* [Exercise brief]
Copy the entries below word for word, starting at the line that contains "Collapse bottom toolbar with double chevron" and ending at the line that contains "tap(60, 136)", both lines included.

[START]

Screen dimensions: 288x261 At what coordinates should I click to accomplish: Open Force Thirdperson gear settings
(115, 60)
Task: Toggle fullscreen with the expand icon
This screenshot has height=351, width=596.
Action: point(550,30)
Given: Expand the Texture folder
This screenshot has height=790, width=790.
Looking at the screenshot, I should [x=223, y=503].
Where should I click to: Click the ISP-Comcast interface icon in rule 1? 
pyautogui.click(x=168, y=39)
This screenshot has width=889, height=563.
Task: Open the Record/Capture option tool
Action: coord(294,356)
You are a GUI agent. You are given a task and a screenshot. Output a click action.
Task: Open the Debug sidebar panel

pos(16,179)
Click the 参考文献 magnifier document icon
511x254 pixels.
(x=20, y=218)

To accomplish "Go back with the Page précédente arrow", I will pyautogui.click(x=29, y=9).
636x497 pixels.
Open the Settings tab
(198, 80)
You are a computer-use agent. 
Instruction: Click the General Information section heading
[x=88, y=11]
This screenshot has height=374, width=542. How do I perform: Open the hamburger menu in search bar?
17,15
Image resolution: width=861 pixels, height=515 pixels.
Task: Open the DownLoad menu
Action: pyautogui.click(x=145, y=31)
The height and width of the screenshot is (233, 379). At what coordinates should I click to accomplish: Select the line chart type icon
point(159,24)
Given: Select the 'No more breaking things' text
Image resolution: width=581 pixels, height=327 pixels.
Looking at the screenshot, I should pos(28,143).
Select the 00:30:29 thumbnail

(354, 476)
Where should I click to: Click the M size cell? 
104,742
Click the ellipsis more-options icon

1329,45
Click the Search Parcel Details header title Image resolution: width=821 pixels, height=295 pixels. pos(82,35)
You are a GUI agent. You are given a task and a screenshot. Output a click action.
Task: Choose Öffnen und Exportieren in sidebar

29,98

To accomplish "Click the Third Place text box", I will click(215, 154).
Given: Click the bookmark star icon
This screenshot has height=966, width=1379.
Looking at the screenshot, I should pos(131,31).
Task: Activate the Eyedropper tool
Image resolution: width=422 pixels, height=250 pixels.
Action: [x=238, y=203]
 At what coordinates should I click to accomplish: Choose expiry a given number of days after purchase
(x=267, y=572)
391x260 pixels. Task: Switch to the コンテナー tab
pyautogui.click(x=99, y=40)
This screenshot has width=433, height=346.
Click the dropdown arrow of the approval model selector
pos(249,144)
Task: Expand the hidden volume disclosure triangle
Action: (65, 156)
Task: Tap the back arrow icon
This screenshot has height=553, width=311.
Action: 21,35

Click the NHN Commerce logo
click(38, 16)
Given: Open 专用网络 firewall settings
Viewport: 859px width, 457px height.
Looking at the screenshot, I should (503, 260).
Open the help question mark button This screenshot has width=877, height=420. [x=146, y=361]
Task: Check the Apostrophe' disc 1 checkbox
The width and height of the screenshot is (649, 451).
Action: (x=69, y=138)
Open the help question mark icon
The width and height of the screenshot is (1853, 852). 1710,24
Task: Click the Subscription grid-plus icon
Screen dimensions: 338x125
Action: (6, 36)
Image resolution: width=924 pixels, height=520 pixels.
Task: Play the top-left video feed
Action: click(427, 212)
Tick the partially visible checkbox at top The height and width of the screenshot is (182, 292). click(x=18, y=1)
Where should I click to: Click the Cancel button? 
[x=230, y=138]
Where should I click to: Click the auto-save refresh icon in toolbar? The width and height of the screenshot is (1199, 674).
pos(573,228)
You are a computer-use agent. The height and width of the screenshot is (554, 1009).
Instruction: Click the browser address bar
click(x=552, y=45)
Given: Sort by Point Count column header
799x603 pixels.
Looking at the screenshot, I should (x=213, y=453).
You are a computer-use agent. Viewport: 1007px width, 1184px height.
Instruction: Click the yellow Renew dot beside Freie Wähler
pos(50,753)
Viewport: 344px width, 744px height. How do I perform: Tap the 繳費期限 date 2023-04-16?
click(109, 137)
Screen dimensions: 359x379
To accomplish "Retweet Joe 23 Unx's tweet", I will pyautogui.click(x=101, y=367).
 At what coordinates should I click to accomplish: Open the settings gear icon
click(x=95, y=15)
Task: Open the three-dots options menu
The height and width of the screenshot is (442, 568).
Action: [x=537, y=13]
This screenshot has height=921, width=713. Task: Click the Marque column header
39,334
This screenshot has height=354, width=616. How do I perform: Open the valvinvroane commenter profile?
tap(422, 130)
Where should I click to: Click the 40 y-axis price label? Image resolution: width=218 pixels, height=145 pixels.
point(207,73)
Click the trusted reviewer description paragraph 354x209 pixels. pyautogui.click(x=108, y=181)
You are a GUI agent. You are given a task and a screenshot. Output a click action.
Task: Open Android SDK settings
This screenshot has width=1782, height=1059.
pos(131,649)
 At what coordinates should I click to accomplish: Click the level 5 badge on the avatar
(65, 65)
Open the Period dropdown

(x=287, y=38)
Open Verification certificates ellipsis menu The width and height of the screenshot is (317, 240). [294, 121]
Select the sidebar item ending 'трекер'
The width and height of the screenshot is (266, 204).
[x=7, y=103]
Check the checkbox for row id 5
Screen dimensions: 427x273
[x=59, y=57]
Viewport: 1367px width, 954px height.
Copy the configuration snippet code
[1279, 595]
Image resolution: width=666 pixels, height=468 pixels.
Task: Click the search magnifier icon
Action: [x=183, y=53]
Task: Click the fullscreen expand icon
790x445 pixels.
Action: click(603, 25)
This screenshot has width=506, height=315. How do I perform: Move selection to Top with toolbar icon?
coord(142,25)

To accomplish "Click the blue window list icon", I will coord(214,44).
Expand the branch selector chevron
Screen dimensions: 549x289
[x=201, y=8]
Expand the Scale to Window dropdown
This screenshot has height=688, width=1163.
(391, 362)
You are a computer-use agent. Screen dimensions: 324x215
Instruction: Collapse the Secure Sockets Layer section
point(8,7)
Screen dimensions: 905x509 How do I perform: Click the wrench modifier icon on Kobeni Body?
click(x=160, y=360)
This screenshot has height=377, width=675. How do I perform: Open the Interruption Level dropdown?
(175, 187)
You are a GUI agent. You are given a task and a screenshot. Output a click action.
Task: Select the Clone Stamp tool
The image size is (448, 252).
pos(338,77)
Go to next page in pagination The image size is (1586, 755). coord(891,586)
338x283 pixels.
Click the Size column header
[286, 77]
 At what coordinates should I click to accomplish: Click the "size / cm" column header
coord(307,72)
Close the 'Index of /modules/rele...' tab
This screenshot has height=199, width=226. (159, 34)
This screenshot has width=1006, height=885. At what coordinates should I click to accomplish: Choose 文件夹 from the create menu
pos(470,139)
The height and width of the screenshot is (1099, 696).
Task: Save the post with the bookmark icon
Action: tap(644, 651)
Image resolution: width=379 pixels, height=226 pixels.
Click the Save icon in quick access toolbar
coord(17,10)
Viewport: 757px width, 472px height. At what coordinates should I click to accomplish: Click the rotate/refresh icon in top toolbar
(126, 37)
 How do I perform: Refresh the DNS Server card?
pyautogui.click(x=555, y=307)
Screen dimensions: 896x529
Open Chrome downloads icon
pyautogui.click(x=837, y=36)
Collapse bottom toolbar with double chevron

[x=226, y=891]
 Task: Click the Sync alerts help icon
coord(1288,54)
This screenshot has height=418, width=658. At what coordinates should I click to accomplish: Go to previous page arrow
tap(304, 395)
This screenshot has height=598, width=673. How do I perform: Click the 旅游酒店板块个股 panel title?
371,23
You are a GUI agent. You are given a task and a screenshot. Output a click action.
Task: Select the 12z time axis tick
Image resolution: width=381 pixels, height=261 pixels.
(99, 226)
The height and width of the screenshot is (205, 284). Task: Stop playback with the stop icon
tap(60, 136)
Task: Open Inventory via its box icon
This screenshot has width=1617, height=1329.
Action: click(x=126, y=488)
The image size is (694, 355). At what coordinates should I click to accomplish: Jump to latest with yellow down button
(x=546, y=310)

[END]

* [Solution to the exercise]
Collapse bottom toolbar with double chevron

[x=226, y=891]
 Task: Click the Sync alerts help icon
coord(1288,54)
This screenshot has height=418, width=658. At what coordinates should I click to accomplish: Go to previous page arrow
tap(304, 395)
This screenshot has height=598, width=673. How do I perform: Click the 旅游酒店板块个股 panel title?
371,23
You are a GUI agent. You are given a task and a screenshot. Output a click action.
Task: Select the 12z time axis tick
Image resolution: width=381 pixels, height=261 pixels.
(99, 226)
The height and width of the screenshot is (205, 284). Task: Stop playback with the stop icon
tap(60, 136)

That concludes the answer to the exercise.